Flight of the Bumblebee, arr. Rachmaninoff

November 4, 2018: Alessio Bax, piano

Rimsky-Korsakov originally composed his ultra-famous Flight of the Bumblebee as part of The Tale of Tsar Sultan, the opera he wrote in 1899 to celebrate the 100th anniversary of the birth of the great Russian author Alexander Pushkin. The story of this fairy-tale opera involves “three sisters, three wishes, three wonders, and three bee stings.” The celebrated Flight of the Bumblebee is heard between scenes, after the swan (one of the wonders) shows the hero how he can turn himself into a bee, so he can fly home and meet his father. The composer creates the picturesque frenzy of a bee in flight with incredibly fast notes moving in a narrow range for the violins, clarinet, and flute in turn.

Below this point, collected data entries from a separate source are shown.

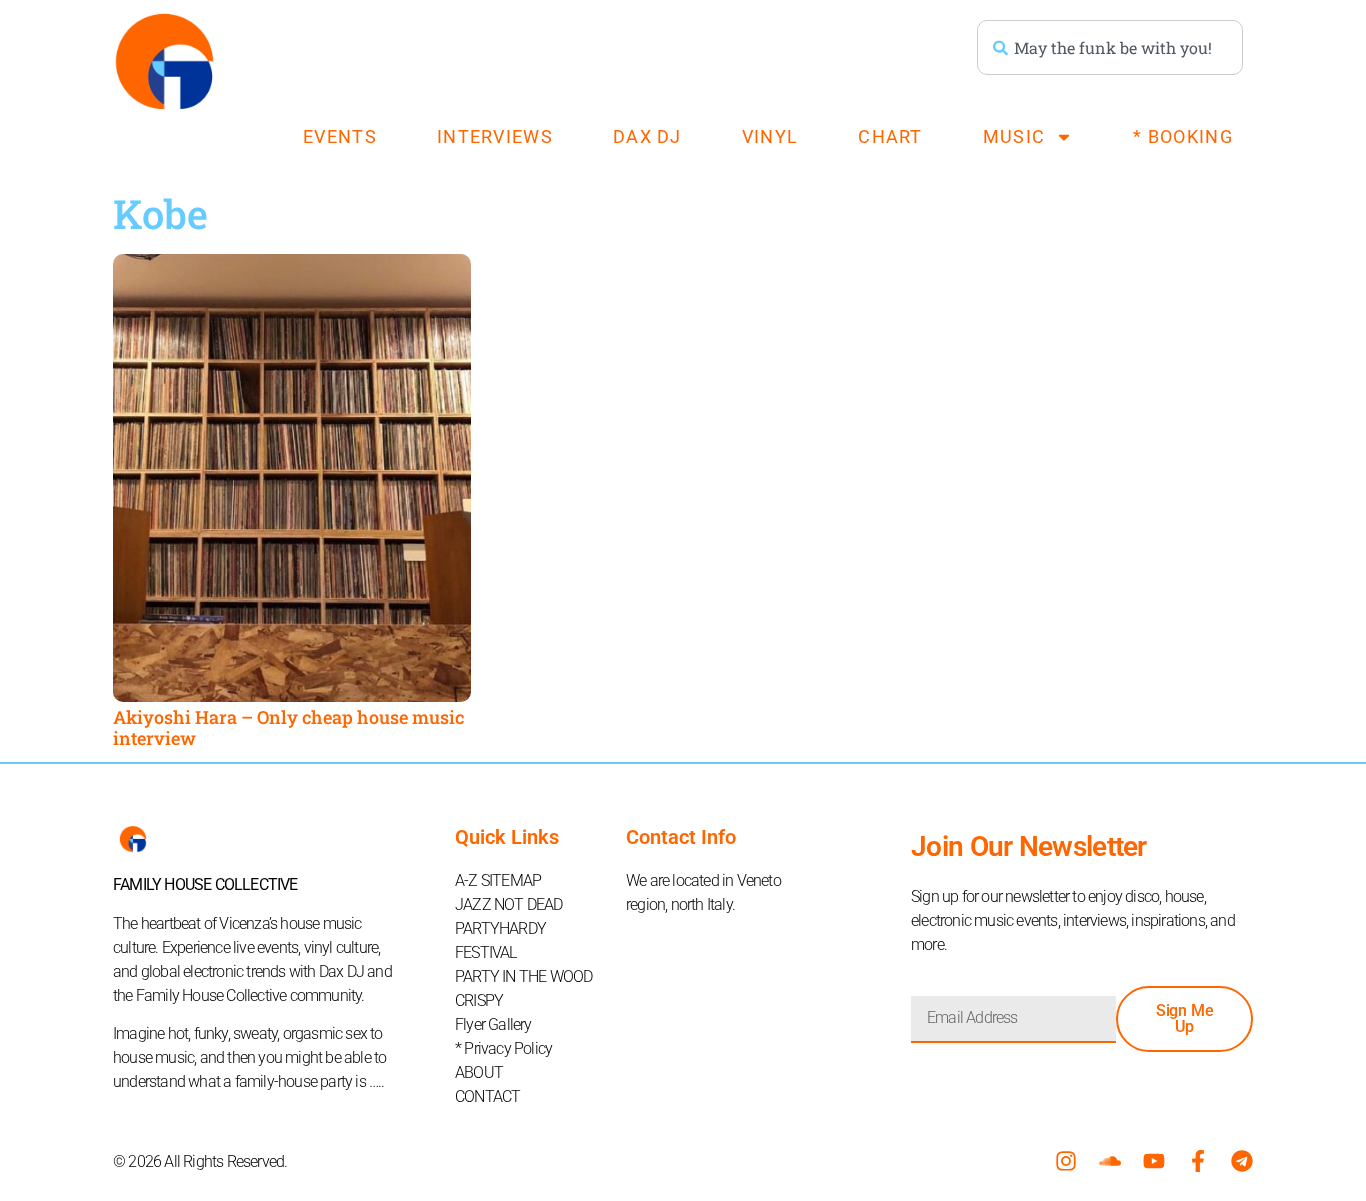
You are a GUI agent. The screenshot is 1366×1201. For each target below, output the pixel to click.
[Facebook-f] (1198, 1161)
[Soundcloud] (1110, 1161)
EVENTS (340, 136)
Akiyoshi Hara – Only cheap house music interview (288, 728)
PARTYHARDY (500, 928)
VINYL (770, 136)
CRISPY (479, 1000)
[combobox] (1110, 47)
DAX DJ (647, 136)
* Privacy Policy (503, 1048)
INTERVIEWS (495, 136)
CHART (890, 136)
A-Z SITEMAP (498, 880)
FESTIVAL (486, 952)
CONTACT (487, 1096)
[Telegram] (1242, 1161)
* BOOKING (1183, 136)
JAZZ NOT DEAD (509, 904)
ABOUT (479, 1072)
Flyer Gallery (493, 1024)
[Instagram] (1066, 1161)
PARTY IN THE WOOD (523, 976)
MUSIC (1014, 136)
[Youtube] (1154, 1161)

Like many others who were so fascinated by this piece as to arrange it for almost every conceivable instrument, Rachmaninoff made a piano arrangement early in 1929. He eliminated its central episode, altered the beginning and end of the outer sections slightly, and tinkered a bit with a couple of harmonies, but he kept close to the Rimsky-Korsakov in other ways, especially in spirit, arriving at a dazzling encore piece that he even recorded on his last piano roll in April of 1929.